Andreas Montag, business development director Medical at Sumitomo (SHI) Demag and regional sales director Andrew Sargisson discuss what’s driving the growth in the cleanroom markets.
Sumitomo (SHI) Demag
The global cleanroom market is on another growth curve. BCC Research indicates that the global market for products manufactured in a cleanroom environment is expected to grow in value from $7.5 billion in 2023 to $10.9 billion by the end of 2028. While maintaining a sterile environment is clearly essential to meet the defined regulatory standards and to ensure the safety and efficacy of medical device products, a cleanroom is so much more than just a white space occupied by people wearing gowns, masks and other PPE.
Standards and guidelines
Most medical moulders will only embark on cleanroom projects to fulfil regulatory FDA, GMP Annex 1 and CFR Part 211 requirements. These regulatory bodies all publish guidelines and have regulations for cleanroom designs.
In order to comply with these requirements, the equipment used in the manufacture, processing, packing or holding of a drug product needs to be of an appropriate design, adequate size and suitably located.
Cleanroom classifications
A cleanroom is assigned a rating between ISO Class 1 through to ISO Class 9, dependent on the number of particles per cubic metre of air. The lower the cleanroom class, the cleaner the environment. ISO 7 and ISO 8 cleanrooms are typically adequate for most medical device manufacturing processes. ISO Class 5 cleanrooms for sterile medical components are only required if products are exposed to the air or surfaces. A fully configured all-electric injection moulding machine can be a straightforward way to create an instant cleanroom and eliminate one of the biggest contamination risks … people.
Three essential characteristics
To achieve a controlled cleanroom environment, all three categories must be addressed:
- Internal surfaces and the equipment contained within the cleanroom should be designed to mitigate contamination and be easy to clean.
- Filtered air flow is required to maintain a stable temperature and humidity while simultaneously extracting particulate contaminations.

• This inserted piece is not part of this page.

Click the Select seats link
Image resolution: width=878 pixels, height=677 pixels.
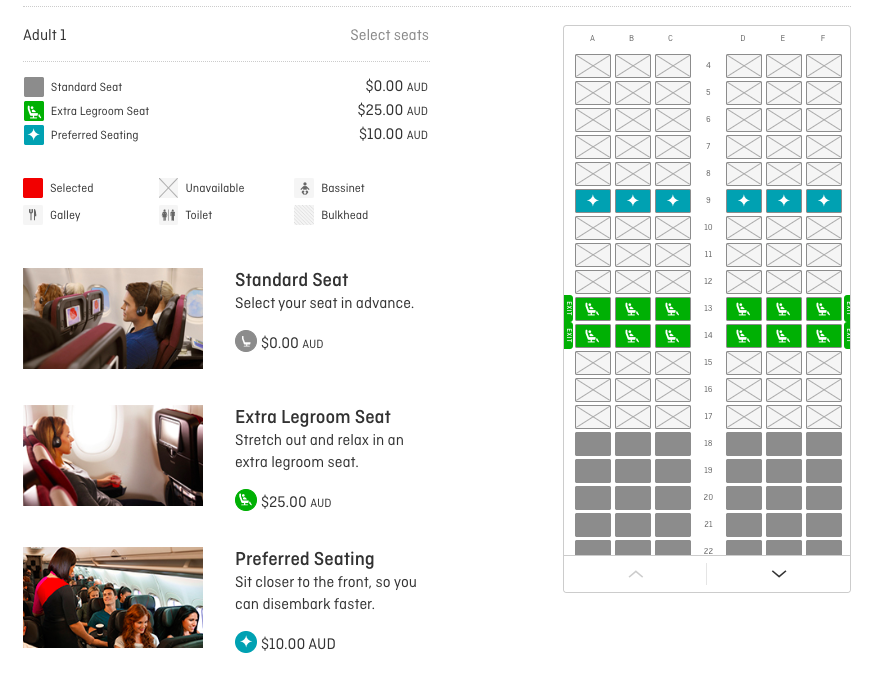[389, 35]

- Operational standards, including maintenance, training staff and adhering to robust procedures, must always be maintained.
Keep it simple
It is common for people to submit a user requirement specification (URS) request for a cleanroom solution that is superfluous to the medical component being made. Most do this out of regulatory fear.

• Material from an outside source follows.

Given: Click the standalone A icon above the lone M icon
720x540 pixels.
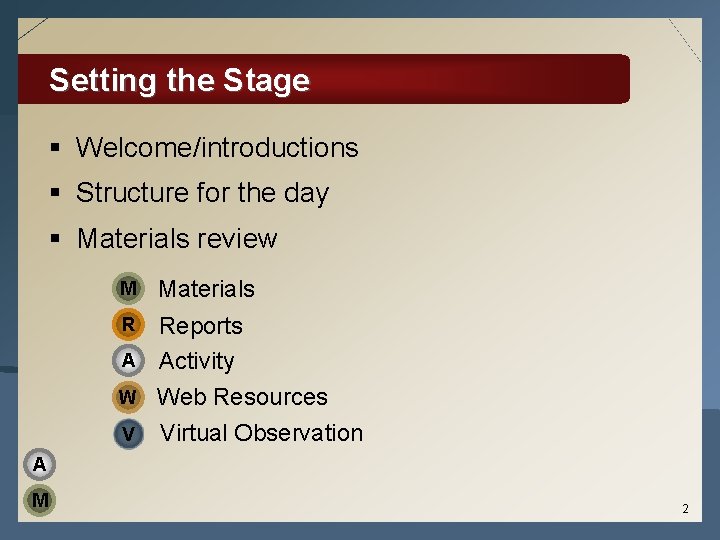Looking at the screenshot, I should pyautogui.click(x=38, y=464).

It is important to note that over-committing to a cleanroom classification could leave medical manufacturers exposed to unwarranted compliance requirements that, once approved, you must continue to adhere to. Sometimes effective ventilation is all that is required. Yet, for sterile medicinal products, the requirements - defined by Annex 1 of the EU and PIC/S GMPs – are stringent.
Be more energy aware
As filtered air-controlled production environments, moulding cleanrooms are extremely energy intensive. Experts estimate that in some cleanroom facilities, the air units that circulate fresh air and extract particulates can consume around 60% of all production power.
In order to conserve energy, look at your white space. If non-utilised areas can be occupied by additional machinery, this increases production capacity without powering a separate room. A lower ceiling height can also help to reduce the overall atmosphere that requires HEPA filter control.
Identify heat sources
Over cluttering is not conducive to the GMP standards. Remove free-standing periphery equipment from the floor and integrating into the moulding machine cell, including hot runner controllers, cables, and even automation, as this eliminates another surface area and consequently additional sources of heat generation.
Integrated electric direct drives is another consideration. Providing the force transmission, these use considerably less energy. As no belts are spinning, the drives don’t have to work as hard. In turn this means the machine isn’t overworking itself. Thermal imaging can provide a good indicator of any inefficiencies and heat emissions.
Clever design features
A large platen area can increase productivity as a machine can accommodate higher cavity tooling. Additionally, look for integrated laminar air flow systems which can flood the mould surface and part handling areas with HEPA filtered air.
As a benchmark, the IntElect Medical package comprises GMP-compliant technical features, such as raising the machine 100mm off the floor to help maintain cleaning standards. Additionally, total stainless steel fixed platen coverage on the top, sides and underside without any cut outs ensures air flow is not disturbed. Inside the cell, yet outside the mould space, cooling, temperature and pneumatics can be attached. Eliminating cables and hoses in the mould space.
OPC-UA interoperability
Designed to enhance traceability and optimise processing stability, medical manufacturers can now extract all performance data from the machine and all the contained periphery equipment.
Recording time series data and analysing process parameters, an OPC-UA interface records, channels and collates every processing aspect from all the peripheral devices attached to the cell. This contextualised data is then submitted from the beating heart of the production cell, straight to production and QC managers. Without people needing to enter the cleanroom environment.
Seek global expertise
Never underestimate the value of high-quality consultancy at the start of any medical cleanroom project. Having access to global technical experts that are all GMP-trained and regularly provide cross-border support makes it much easier to manage each of the defined steps for design, installation, operational and production Qualifications and Validations of cleanroom machinery.